En commençant par préciser que chacun des candidats se présentait moins comme instrumentiste que comme directeur et arrangeur d’un projet orchestral selon le format instrumental de son choix, recruté pour certains au-delà du département jazz (le saxophoniste Simon Corneille avait ainsi fait appel à un quatuor de cordes du département classique pour une suite ambitieuse, le guitariste Benjamin Garson faisant carrément sensation à la Gibson électrique auprès de Simon Corneille, Hugo Van Rechem et Pierre-Marie Lapprand, alors qu’il est connu dans la maison comme guitariste classique…). Seul le contrebassiste Sylvain Fournet-Fayas présentait une formule orchestrale conventionnelle soliste-rythmique (certes à géométrie variable, du duo avec son jeune frère, brillant altiste, Gaëtan Fournet-Fayas au quintette) selon le format exposé-improvisation-exposé, mettant ainsi l’accent sur une virtuosité hors du commun, évoquant l’héritage de NHOP et Miroslav Vitous, et contrastant avec la profondeur et le positionnement plus orchestraux de Juan Villaroel (déjà cité par le passé dans ces pages) au sein de l’orchestre à deux batterie plus congas du batteur David Paycha. On retiendra encore quelques noms : celui également déjà mentionné dans ces pages du tout jeune pianiste Noé Huchard, toujours un peu plus épanoui à chaque fois que nous l’entendons, Cyril Galamini qui combine les capacités de souplesse et de truculence du trombone…

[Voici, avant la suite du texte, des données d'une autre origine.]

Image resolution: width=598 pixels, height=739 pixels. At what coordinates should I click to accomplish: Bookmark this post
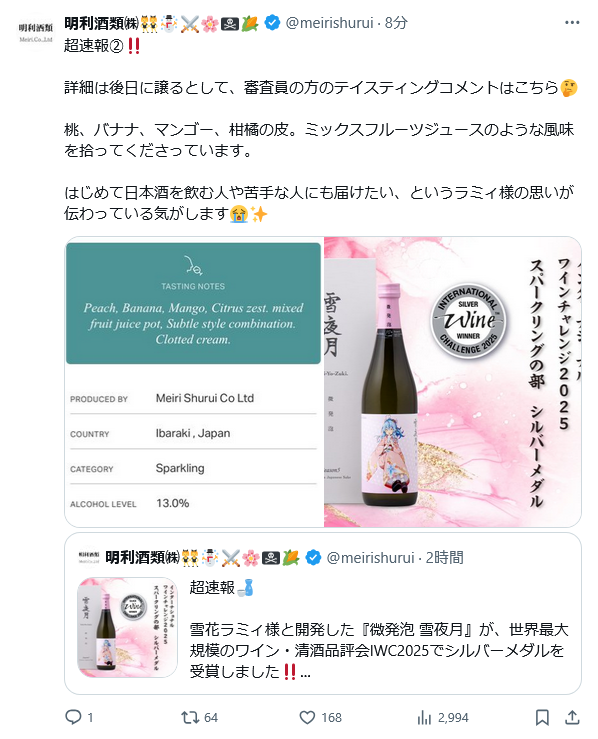542,717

Mais nous citerons en priorité les quatre “Très Bien à l’unanimité avec félicitations du jury” de cette remise de prix. Hugo Van Rechem (violon et mandoline électrique) proposa une seule, longue et fascinante suite pour un orchestre à géométrie variable (du duo à 23 musiciens dont deux vocalistes), alternant nappes sonores suspendues et modules répétitifs portés à la transe par quatre pupitres de percussions articulés autour de la batterie de Théo Moutou (encore un qui eut déjà droit à citation dans ces pages et qui fut l’un des instrumentistes les plus remarqués de ces deux jours).

Sur un répertoire totalement imprévisible, le ténor Pierre-Marie Lapprand dirigea, , un set direct et ramassé sur lui-même comme s’il jouait en club, à la tête d’un quintette vif et pénétrant comme un pack de rugby montant à l’essai : Hector Lena-Schroll (trompette), Benjamin Garson (guitare électrique), Etienne Renard (contrebasse), Timothée Garson (batterie).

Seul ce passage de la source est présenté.